Tesla CEO Elon Musk said on Thursday that he would not sell any more Tesla stock for the next two years.
Speaking in a Spaces Twitter audio chat, Musk said he predicts the economy will be in a “severe recession” in 2023, with lower consumer demand.
Tesla shares rose 3% to $129.23 in after-hours trading on Thursday after falling 11% during regular trading hours.
Musk has previously made guarantees that he would not sell Tesla stock prior to the sale. Last week, Musk revealed one other $3.6 billion in stock sales, taking the total to almost $40 billion since the end of this 12 months and frustrating investors as the company’s shares fall to greater than two-year lows.
“I needed to sell some stock to be certain it was dry powder… to cover the worst-case scenario,” the billionaire said.
He said Tesla’s board is open to a share buyback, but that will rely on the scale of the recession.
![Tesla logo](https://nypost.com/wp-content/uploads/sites/2/2022/12/musk-tesla-shares1-1.jpg?w=1024)
Musk said Tesla is near picking a location for its recent “Gigafactory.” Tesla may announce construction of a “Gigafactory” in the northern Mexican state of Nuevo Leon as early as Friday, with an initial investment of between $800 million and $1 billion, local newspaper Reforma reported on Monday.

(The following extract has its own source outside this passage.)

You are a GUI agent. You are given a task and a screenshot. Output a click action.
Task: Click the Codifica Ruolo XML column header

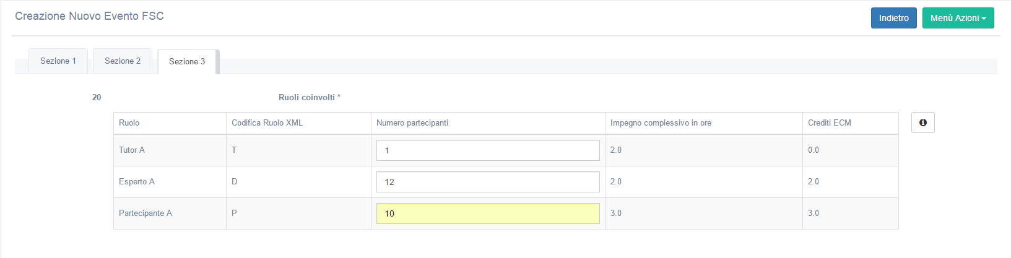coord(267,123)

When asked if he would hire someone like enterprise capitalist David Sacks to run Twitter so he could concentrate on Tesla, Musk dodged the query and said Twitter is a comparatively easy business.
“(Twitter) is perhaps 10% of Tesla’s complexity,” Musk said.
Musk increasingly used Twitter’s live audio platform to guage his product and strategic decisions at the social media company he took private in October in a $44 billion deal.
A few of his appearances have change into controversial, including an exchange with a former Twitter engineer who questioned his apparent plan to rewrite significant amounts of the company’s source code.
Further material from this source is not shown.